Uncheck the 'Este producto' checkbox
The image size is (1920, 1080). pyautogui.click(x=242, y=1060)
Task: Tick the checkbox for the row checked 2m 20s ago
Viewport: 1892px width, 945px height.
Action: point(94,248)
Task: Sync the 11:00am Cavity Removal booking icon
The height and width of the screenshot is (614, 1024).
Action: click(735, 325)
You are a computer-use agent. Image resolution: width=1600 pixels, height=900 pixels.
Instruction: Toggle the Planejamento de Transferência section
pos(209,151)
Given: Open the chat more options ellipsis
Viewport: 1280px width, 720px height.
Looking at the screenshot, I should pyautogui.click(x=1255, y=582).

------------------------------------------------------------

EXERCISE DETAILS
Repeat everything in the listing above exactly.

ANSWER SECTION
Uncheck the 'Este producto' checkbox
The image size is (1920, 1080). pyautogui.click(x=242, y=1060)
Task: Tick the checkbox for the row checked 2m 20s ago
Viewport: 1892px width, 945px height.
Action: point(94,248)
Task: Sync the 11:00am Cavity Removal booking icon
The height and width of the screenshot is (614, 1024).
Action: click(735, 325)
You are a computer-use agent. Image resolution: width=1600 pixels, height=900 pixels.
Instruction: Toggle the Planejamento de Transferência section
pos(209,151)
Given: Open the chat more options ellipsis
Viewport: 1280px width, 720px height.
Looking at the screenshot, I should pyautogui.click(x=1255, y=582).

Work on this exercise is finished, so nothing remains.